I know I’m not alone in considering M. R. James one of the greatest writers of ghost stories ever. I remember reading several of his stories, one after another, one dark winter’s afternoon, while alone in the house. I was in the kitchen, making a snack, when I heard a quiet, stealthy scratching from inside a cupboard… After I’d dropped down from the light-fitting, I discovered that the noise had been made by a bundle of crumpled plastic bags expanding. Ever since I’ve thought James’ stories should carry a health warning: ‘One story a day. Do not exceed dosage.’
Something I hadn’t appreciated until recently was that James is considered ‘the father of the modern ghost story’ because he did away with Gothic trappings of dungeons and ruins, and set it in what was – for him – the modern world.

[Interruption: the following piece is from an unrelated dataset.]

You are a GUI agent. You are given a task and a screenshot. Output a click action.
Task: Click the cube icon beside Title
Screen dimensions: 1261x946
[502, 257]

He thought this necessary because he wanted his reader to feel: "If I'm not careful, something of this kind may happen to me!'" His modernity is easy to overlook now, because James’ antiquarians in bath-chairs seem so quaint and old-fashioned to us.

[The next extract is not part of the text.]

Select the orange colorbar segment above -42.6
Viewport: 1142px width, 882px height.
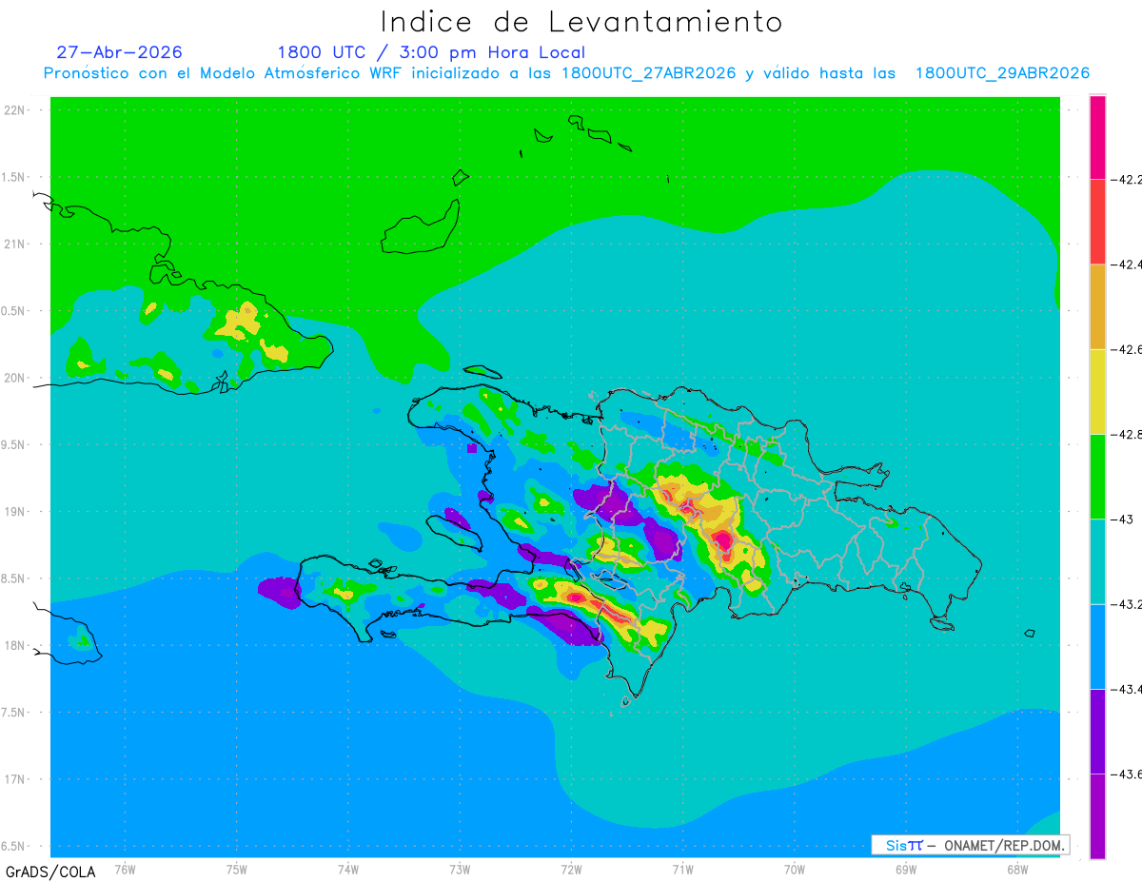(x=1097, y=306)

The world is a very strange place. The very fact that each of us is alive and self-aware is strange beyond all understanding. One thing that a story of the supernatural can do is show this ever-present strangeness, to throw a spotlight on the strangeness that exists alongside, or hidden underneath, the everyday. That’s why ‘Beautiful’, in Nightcomers, is set in a huge shopping mall – I wrote it after hearing my brother, who worked in one, describe what the place was like after-hours, as he made his way through it to the bus-stop.